Not a Frying Pan!

Yesterday was Eucharist at my church. During service, I was wandering around the grounds to survey the situation. I was also looking for someone to bum me a cigarette. As I turned the corner near the security guard, I noticed he was speaking over the railing with two men sitting at the bus stop, so I walked up to them and offered them some quarters in trade for some nicotine. They didn't have cigarettes, but one of them offered me a few hits off of his vape in trade for the quarters, so I took it, and he asked me to sit down next to him.

They asked me if I had any money, and I told them, "no, that was the last few quarters I had." They asked me if I had a job or if I was trying to make money, and I said, "yeah, I was just evicted and I'm staying on a couch nearby, and I really do need to make money."

He pulled out his little crack pipe and told me he was a dealer and asked me if I had ever tried crack cocaine. "Yeah, I've tried it." I admitted.
"Well did you like it?" He asked, giving me a knowing look. I gave him a flat look. "Come on, it's crack cocaine."

He and his buddy were pretty amused by that answer. The one with the crack pipe said he was going to remember that because he got a kick out of it.

"Well have you ever been down to the Blade?"
"What's that?"
"You know, the Blade where the prostitutes walk."
"Oh, like the Strip?"
"Yeah. My guy right here is a pimp if you need some protection."
I leveled with them then and there. "No, I've worked as a hooker before.
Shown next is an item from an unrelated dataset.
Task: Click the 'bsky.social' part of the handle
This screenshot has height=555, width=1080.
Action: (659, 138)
I didn't like it, so I don't care to start up again-"

Just then, a guy from across the street -a food pantry regular- started shouting. He wore a giant pair of silver headphones, his sweater tucked into his sweatpants and his sweatpants tucked into his socks. In one hand he had a huge knife and a can of baked beans; in the other, a 12-inch frying pan.
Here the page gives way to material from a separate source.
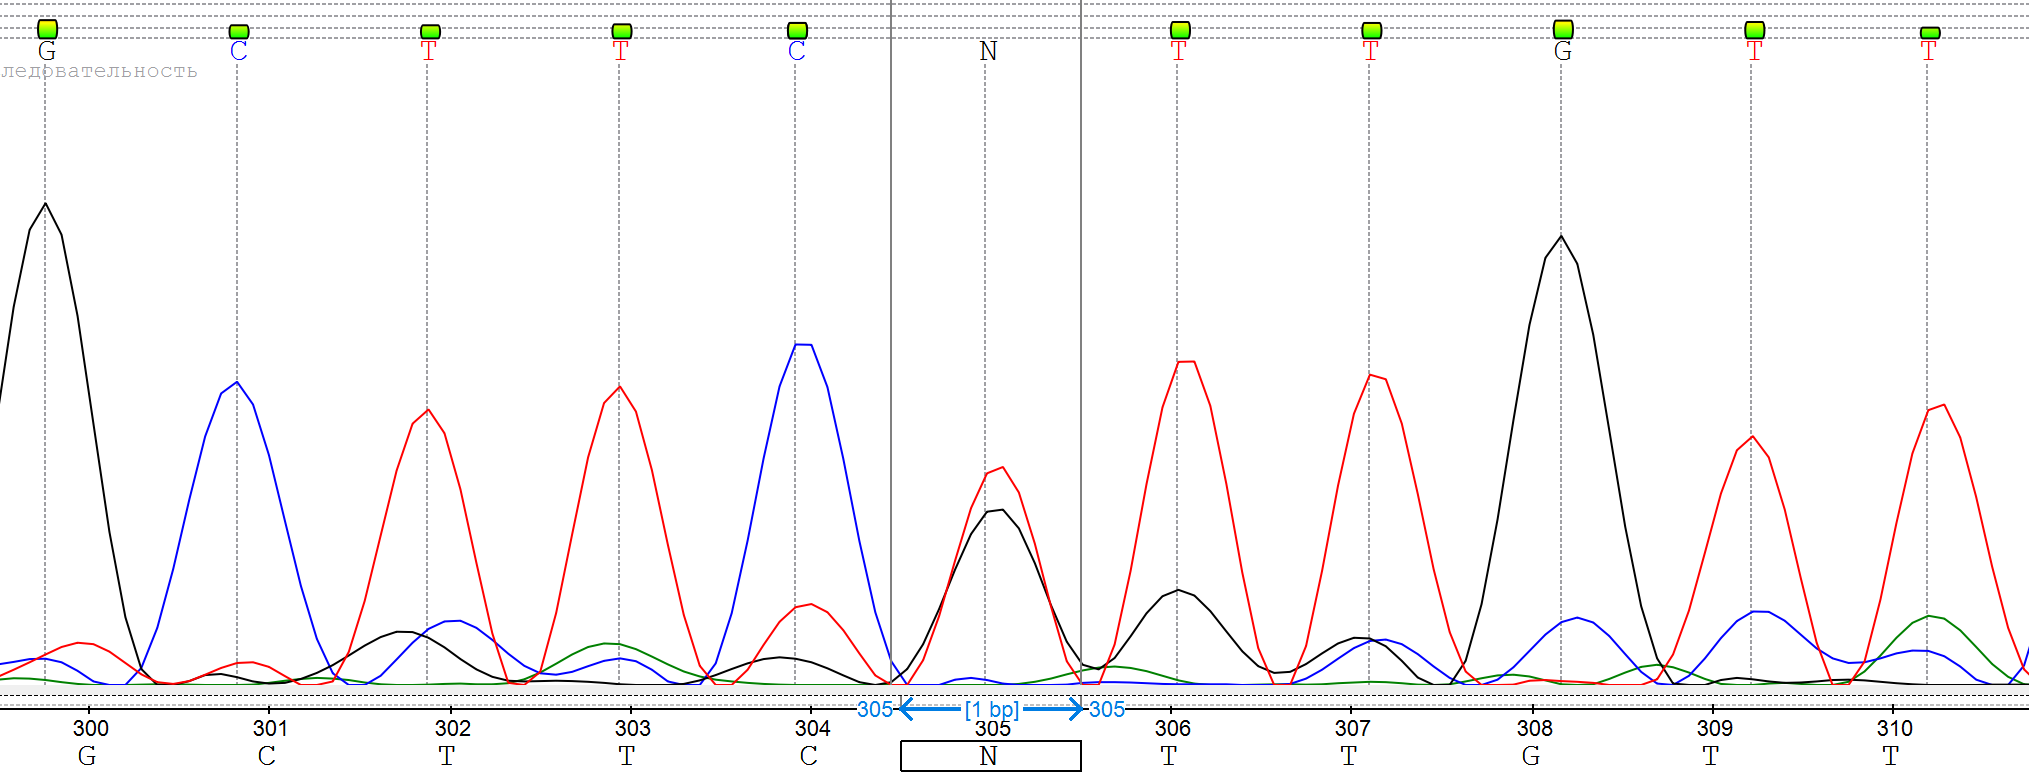Select the short quality bar above base T 310

click(1930, 33)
"You've been at that bus stop all morning! Get a move on!" He shouted.
"We're waiting for the bus, lay off!" said the dealer.
The man across the street grew irate. He obviously wasn't playing. He demanded that they get out of his neighborhood. As the intensity of the situation grew, I realized that I didn't want to be in the middle of their street fight, and I thanked the dealer for his nicotine, and backed away from the situation to watch it from the safety of the cathedral steps.

The man with the frying pan kept walking towards them on the other side of traffic, sometimes getting halfway across and stopping traffic in the process. As the situation unfolded, I repeatedly attempted to focus the guard's attention to the real threat- the two men propositioning me for prostitution.

"I know the man with the frying pan. He is on the church steps at the pantry every day. He knows something is wrong with the situation."

The guard nodded at me, and pulled out his phone to call the police. "The man with the frying pan understands something about this situation," I reiterated, but the guard was too focused on frying pan guy's unconventional and chaotic methods. Still, I felt like the only person in that situation looking out for me was the one the security guard was determined to vilify because of how disruptive it was.

Since I wasn't getting anywhere with the guard, I decided it was time for me to remove myself from that situation and go back into the service. After service, I went back over to the security guard to ask him what ended up happening.

"The guy with the frying pan ended up hitting someone's car with his frying pan. I called the cops so maybe they'll catch him doing something stupid. That's the hope anyways," he explained. That response really frustrated me because it felt like he was criminalizing the one person who had my back in that moment. I rolled my eyes and just left, frustrated that the security guard didn't seem to actually care about understanding the situation or about my safety.